LaSalle Investment Management is targeting listed property trusts in Australia after warning the country’s property securities market had been “hard hit” by the turbulence in the credit markets.
The Chicago-based real estate investment firm said in a report, called the Diversification Benefits of Global Property Securities, that despite historically performing more strongly than global equities and bonds, the industry was now experiencing a “huge discount to net asset value.”
Author of the report, Todd Canter, chief executive officer of LaSalle’s securities arm in Asia Pacific, said volatility in the listed property market in Australia – which has dropped 45 percent this year – was presenting real estate investment firms with unique opportunities.
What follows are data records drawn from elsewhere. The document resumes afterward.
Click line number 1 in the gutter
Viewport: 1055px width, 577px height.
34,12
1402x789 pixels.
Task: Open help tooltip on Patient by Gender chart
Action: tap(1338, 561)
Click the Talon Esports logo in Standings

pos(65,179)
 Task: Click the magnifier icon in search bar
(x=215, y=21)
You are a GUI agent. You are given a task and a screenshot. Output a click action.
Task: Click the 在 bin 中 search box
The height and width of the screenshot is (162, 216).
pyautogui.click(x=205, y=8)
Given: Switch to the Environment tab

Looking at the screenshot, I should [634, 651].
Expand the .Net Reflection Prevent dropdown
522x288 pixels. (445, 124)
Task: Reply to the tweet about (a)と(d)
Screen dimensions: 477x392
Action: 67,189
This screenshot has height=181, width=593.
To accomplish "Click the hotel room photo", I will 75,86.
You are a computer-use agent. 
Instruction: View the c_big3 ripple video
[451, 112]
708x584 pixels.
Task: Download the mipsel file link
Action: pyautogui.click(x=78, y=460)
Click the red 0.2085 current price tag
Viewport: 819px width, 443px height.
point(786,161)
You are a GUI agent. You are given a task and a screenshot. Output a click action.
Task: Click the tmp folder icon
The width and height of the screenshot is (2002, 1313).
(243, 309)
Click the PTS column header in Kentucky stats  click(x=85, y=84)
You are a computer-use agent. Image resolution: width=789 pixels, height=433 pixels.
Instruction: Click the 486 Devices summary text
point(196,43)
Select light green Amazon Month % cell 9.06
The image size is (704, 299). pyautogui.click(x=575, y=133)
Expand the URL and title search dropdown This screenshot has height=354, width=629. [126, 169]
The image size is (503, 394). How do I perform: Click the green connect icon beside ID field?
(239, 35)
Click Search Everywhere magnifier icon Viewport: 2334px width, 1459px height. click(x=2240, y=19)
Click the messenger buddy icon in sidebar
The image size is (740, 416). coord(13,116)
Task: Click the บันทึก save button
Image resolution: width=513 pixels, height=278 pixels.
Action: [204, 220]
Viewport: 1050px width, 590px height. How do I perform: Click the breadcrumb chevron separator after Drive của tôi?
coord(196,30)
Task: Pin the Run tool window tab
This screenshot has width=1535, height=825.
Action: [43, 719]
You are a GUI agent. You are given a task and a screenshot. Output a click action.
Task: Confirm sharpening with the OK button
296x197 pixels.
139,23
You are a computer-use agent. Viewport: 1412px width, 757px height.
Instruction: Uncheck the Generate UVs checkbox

Teamed with falling values in US and Japanese REITs and the UK listed property sector, Canter went on to say during a media briefing in Sydney that investors had a “unique opportunity to buy some of the world's best real estate companies at incredible discount to net asset value.”
Last week, US senior housing REIT, American Land Lease, became the latest company to announce a strategic review of its operations, including a possible sale of “some or all” of its 7,500 senior housing sites in the US. Australia's Macquarie Group is also soliciting potential buyers for its Singapore-listed trust, Macquarie Prime REIT. The REIT has had a “number of indicative proposals from third parties,” according to the firm.
LaSalle last month closed its fifth real estate vehicle, LaSalle Income & Growth Fund V, on $728 million (€470 million) of equity commitments. With leverage, the firm believes the value-added fund will have a purchasing power of close to $2 billion. It will focus on the US office, apartment, industrial and retail sectors.